- [ASSIGNED TASK]
Among the lines below, copy each one in which "Given" appears.
[Opening MATERIAL SHOWN section]
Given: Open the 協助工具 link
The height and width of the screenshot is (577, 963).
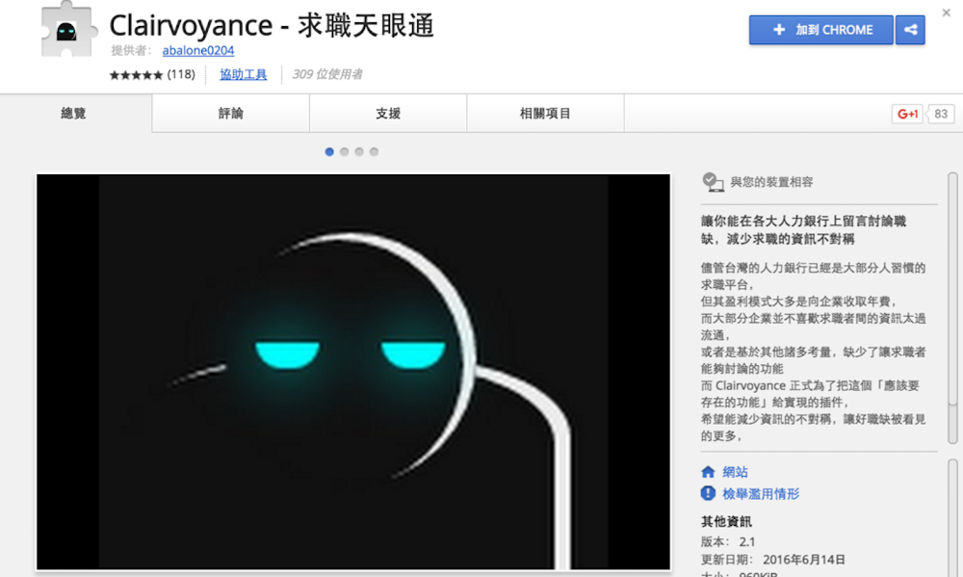Looking at the screenshot, I should point(243,74).
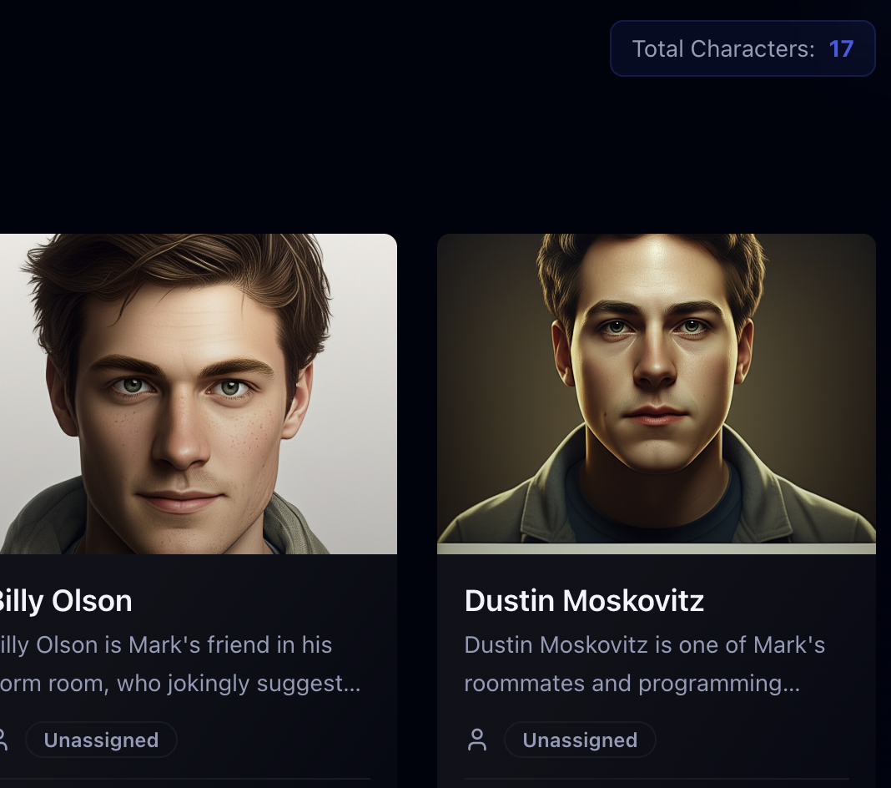This screenshot has height=788, width=891.
Task: Open Billy Olson's portrait image
Action: [199, 393]
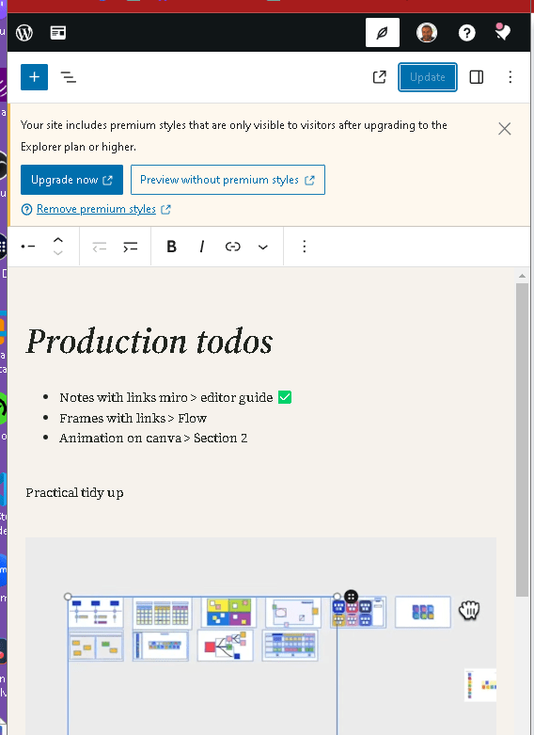This screenshot has width=534, height=735.
Task: Toggle the block inserter plus button
Action: (x=34, y=77)
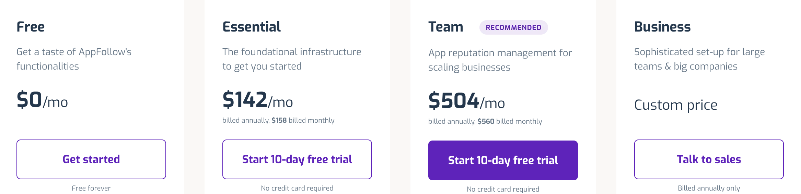Click the Billed annually only caption
Screen dimensions: 801x194
[709, 188]
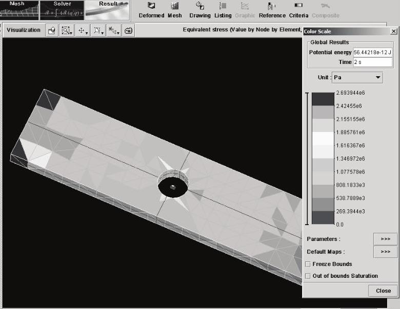Click the Close button in Color Scale

pos(383,291)
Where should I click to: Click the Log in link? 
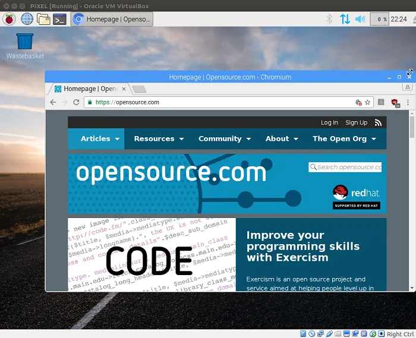329,122
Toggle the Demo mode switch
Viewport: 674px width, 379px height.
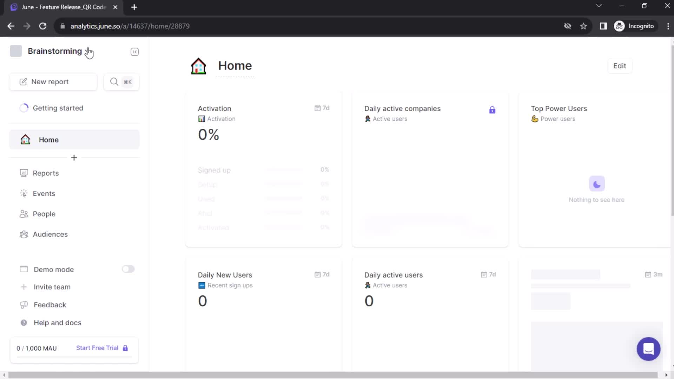(128, 269)
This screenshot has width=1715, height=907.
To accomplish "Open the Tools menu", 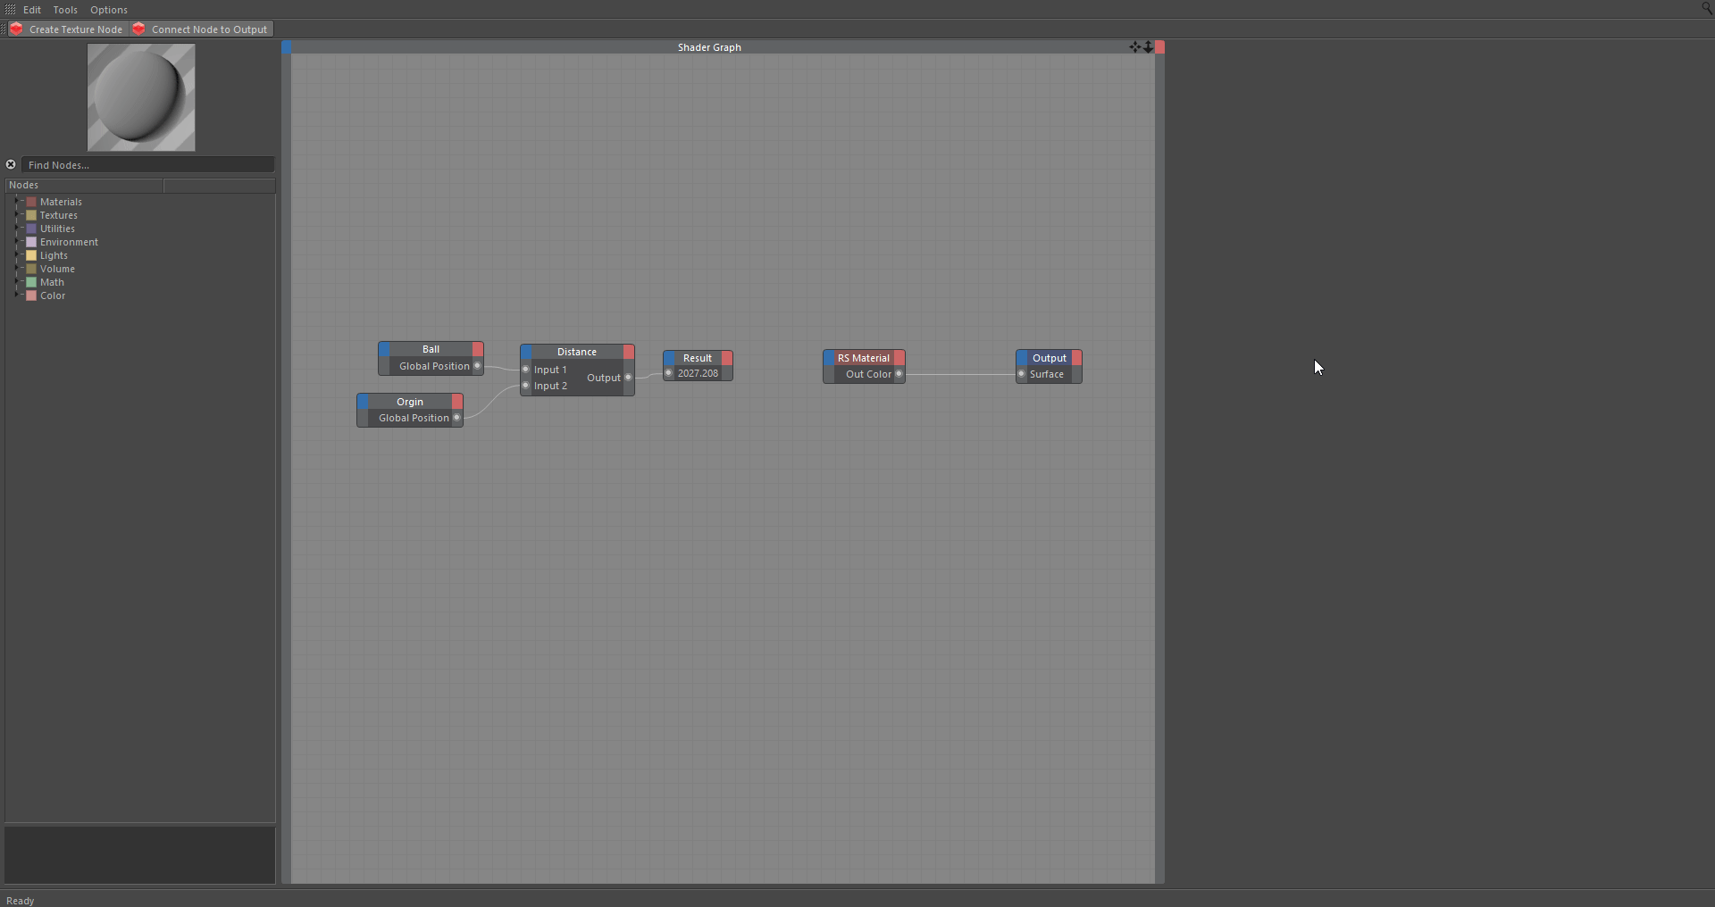I will tap(65, 10).
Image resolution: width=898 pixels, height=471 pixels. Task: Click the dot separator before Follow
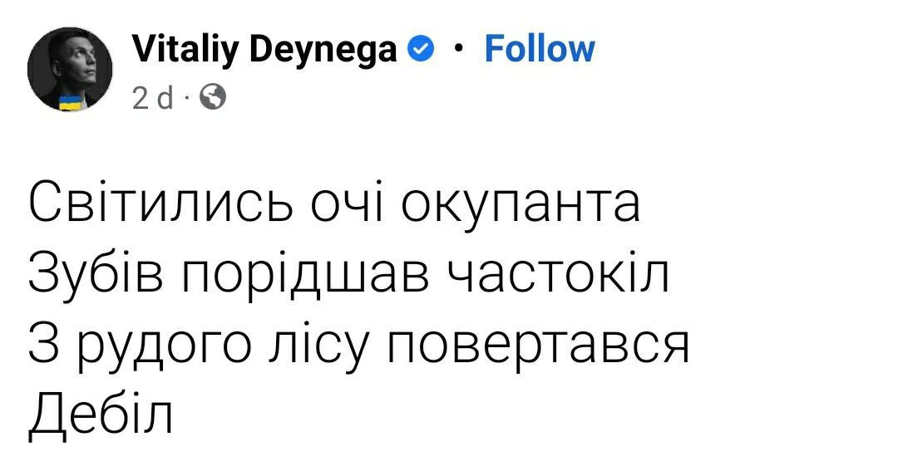click(458, 50)
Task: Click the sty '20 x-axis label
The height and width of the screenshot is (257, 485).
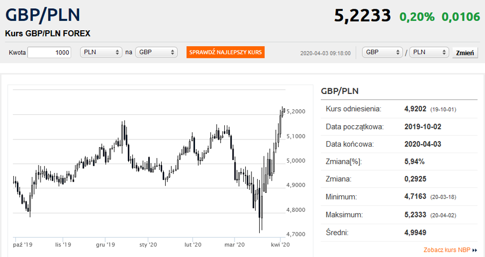Action: pos(148,245)
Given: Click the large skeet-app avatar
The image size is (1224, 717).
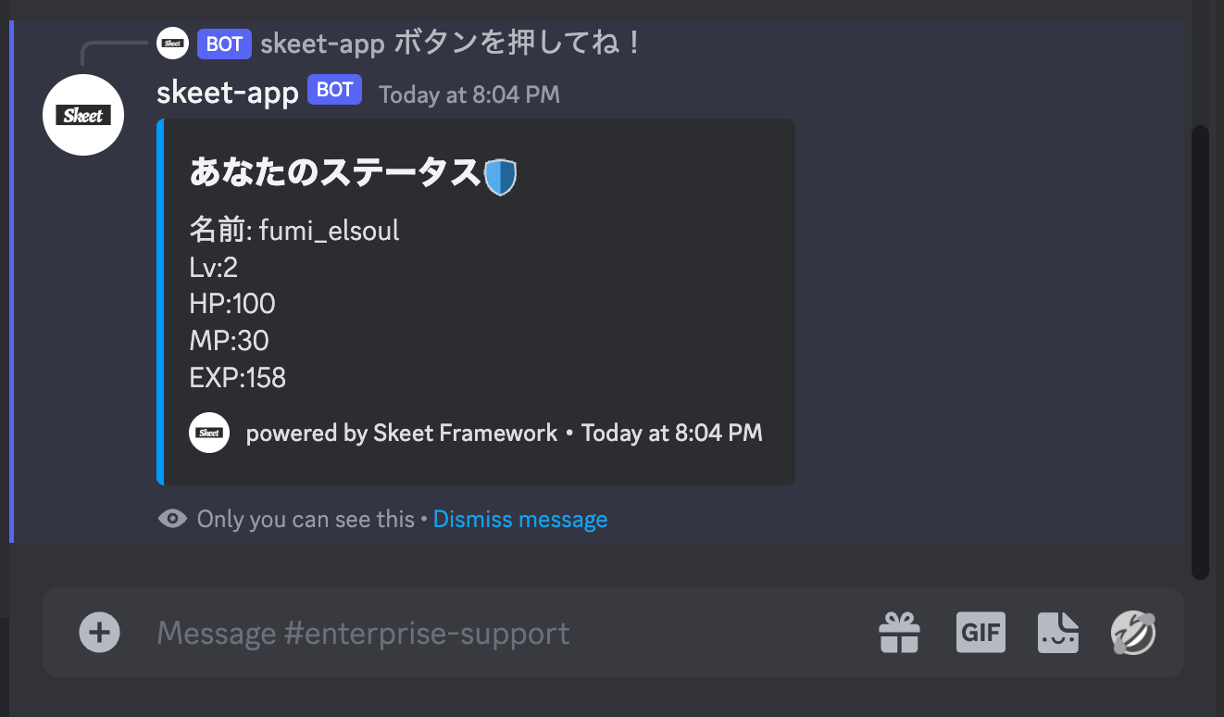Looking at the screenshot, I should [83, 115].
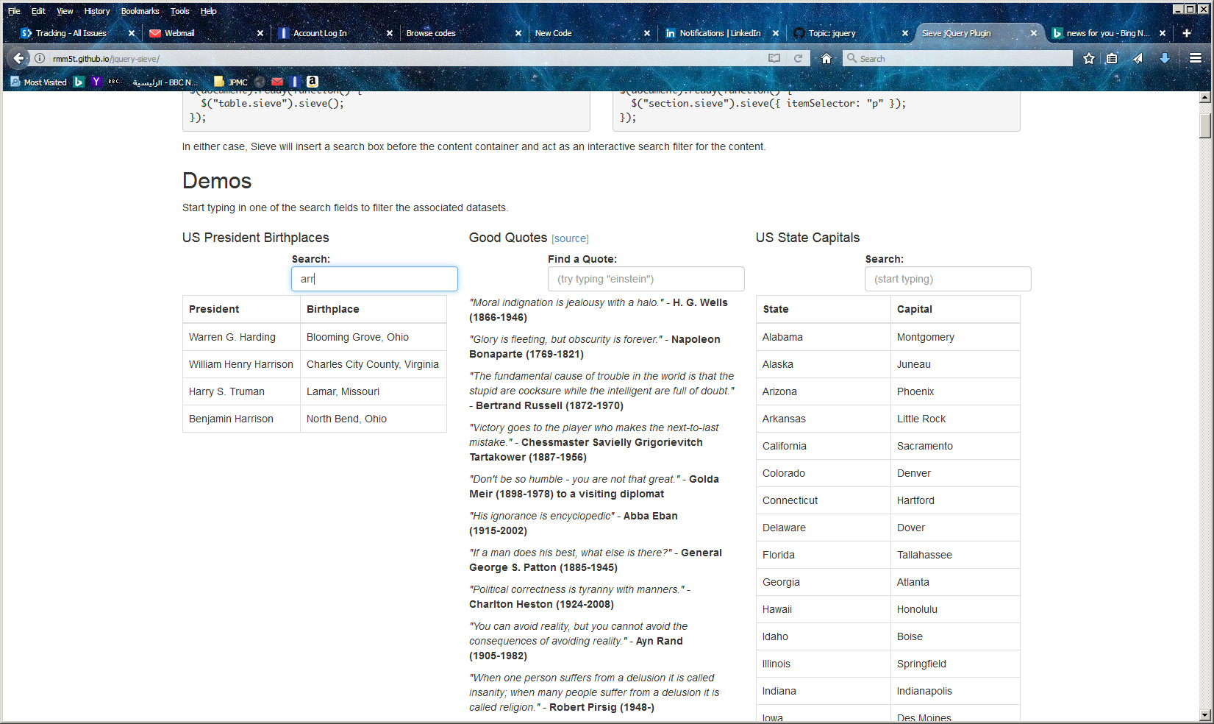Click the vertical scrollbar down arrow

coord(1204,714)
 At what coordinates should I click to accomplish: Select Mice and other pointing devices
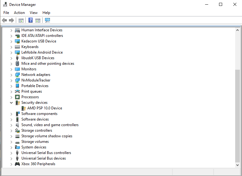(x=47, y=64)
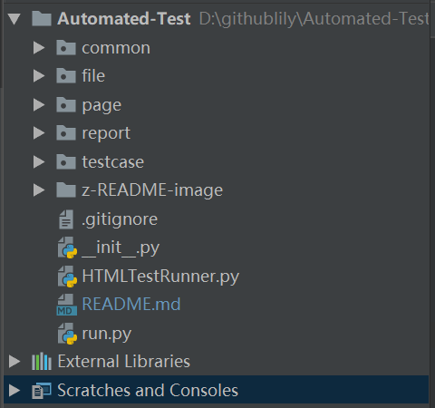Click the External Libraries bar-chart icon

coord(42,361)
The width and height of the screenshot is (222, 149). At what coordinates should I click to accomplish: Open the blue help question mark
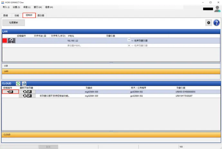[x=216, y=23]
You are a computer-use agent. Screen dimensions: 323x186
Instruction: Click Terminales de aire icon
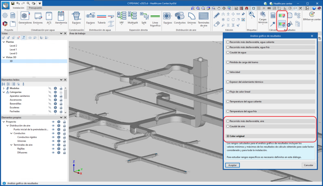[203, 16]
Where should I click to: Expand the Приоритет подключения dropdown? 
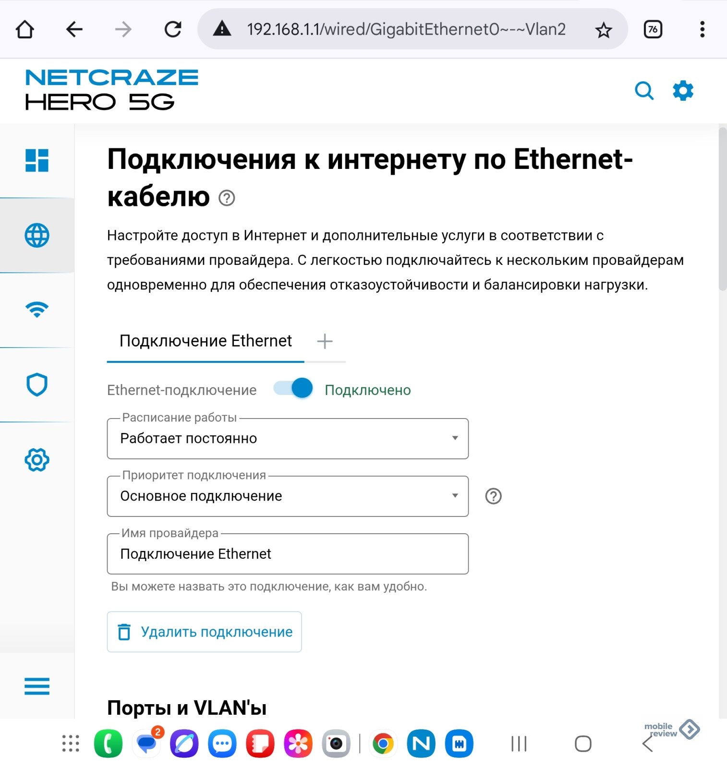coord(287,496)
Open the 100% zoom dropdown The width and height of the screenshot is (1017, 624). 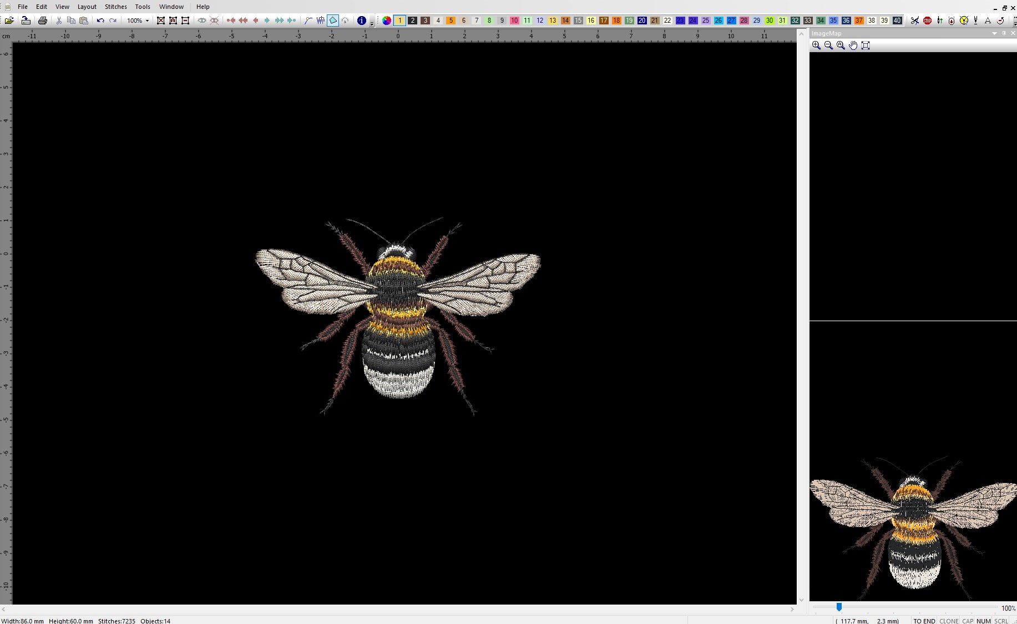pos(147,21)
[Closing MATERIAL SHOWN section]
- [OUTPUT OF THE TASK]
Given: Open the 協助工具 link
Given: Click the large skeet-app avatar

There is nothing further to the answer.